━━━━━ Kutipan Teks ━━━━━

Bahlil Sindir Parpol Salahkan Mantan Presiden Karena Kadernya Jadi Tersangka KPK: Harus Fair
Bahlil meminta semua pihak menghargai penegak hukum untuk melaksanakan tugasnya secara profesional.
Penulis: Igman Ibrahim
Editor: Hasanudin Aco
Laporan Wartawan Tribunnews.com, Igman Ibrahim
TRIBUNNEWS.COM, JAKARTA - Ketua Umum Partai Golkar, Bahlil Lahadalia menyindir partai politik (parpol) yang menyalahkan mantan presiden seusai kadernya menjadi tersangka oleh KPK.
Menurutnya setiap partai haruslah fair jika kadernya bersalah.
Mulanya, Bahlil menyinggung setiap partai pernah mengalami kadernya yang diproses hukum.
Karena itu pihaknya meminta semua pihak menghargai penegak hukum untuk melaksanakan tugasnya secara profesional.
"Tidak untuk saling kita menyalahkan antara siapa yang benar dan siapa yang salah. Biarkanlah semua instrumen negara bekerja sesuai dengan aturan dan keundang-undangan yang ada," ujar Bahlil saat refleksi akhir tahun Golkar di Kantor DPP Golkar, Jakarta, Selasa (31/12/2024).
Bahlil pun mengungkit ada kader partai Golkar yang pernah ditetapkan tersangka oleh KPK.
Dia pun menyinggung nama Eks Gubernur Bengkulu Rohidin yang juga merupakan kader Golkar.
Menteri ESDM itu menyampaikan kadernya itu ditetapkan sebagai tersangka oleh KPK saat akan maju kembali di Pilgub Bengkulu 2024.
Namun saat itu partai berlambang pohon beringin itu menghargai penegak hukum.

━━━━━ Informasi yang Diberikan ━━━━━

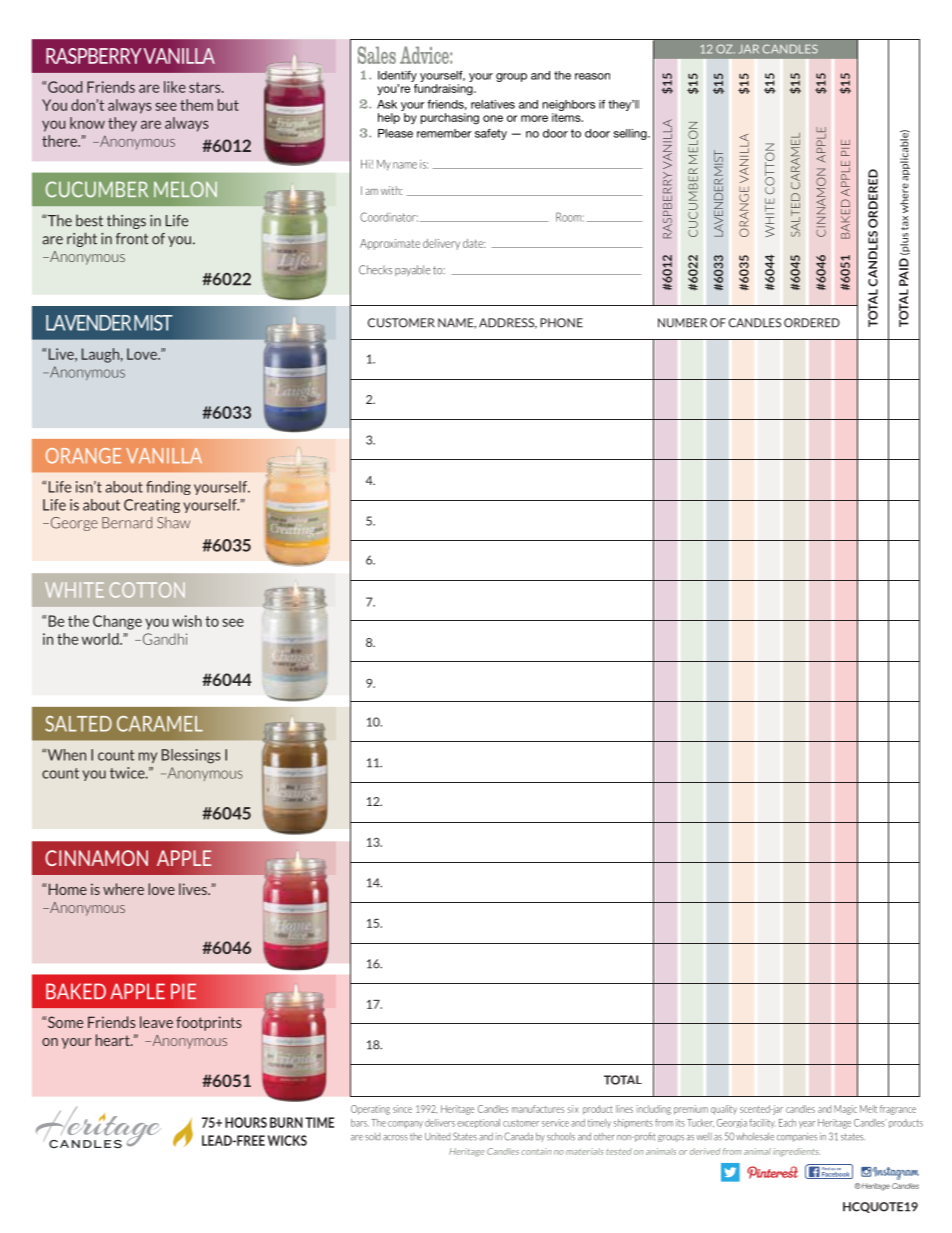 This document has width=952, height=1233. What do you see at coordinates (175, 87) in the document?
I see `like` at bounding box center [175, 87].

━━━━━

Tugas yang Diberikan: Tuliskan lanjutan artikel berita tentang Bahlil Lahadalia, dimulai sesudah kalimat terakhirnya. Daftar di atas tidak berhubungan dengan artikel berita tentang Bahlil Lahadalia.

Jawaban Tugas:
"Surveinya itu tinggi. Tapi terjadi musibah. Ada musibah, Ya kami prihatin, kami sayang betul abang kami ini. Tapi apa boleh buat? Ini persoalan hukum. Ya kami hargai proses itu. Menghormati," jelasnya.
Bahlil pun mengatakan partak Golkar tidak pernah menyalahkan siapa pun atas penetapan tersangka tersebut.
Dia pun meminta setiap parpol harus fair jika kadernya bersalah.
"Jadi kita berpartai ini juga harus fair. Jangan sakitnya di kepala, garuknya di perut. Apakah Golkar menyalahkan siapa? Nggak ada," jelasnya.
Mantan Menteri Investasi itu menyindir partainya tidak pernah juga menyalahkan mantan presiden maupun salah satu ketum parpol atas penetapan tersangka tersebut.
"Kami enggak menyalahkan bahwa ini yang salah partai A, partai B, atau mantan Presiden A, atau mantan Presiden B, atau ketum partai A, ketum partai B. Nggak ada itu kita salah-salahkan. Atau merasa dikerjain? nggak juga," bebernya.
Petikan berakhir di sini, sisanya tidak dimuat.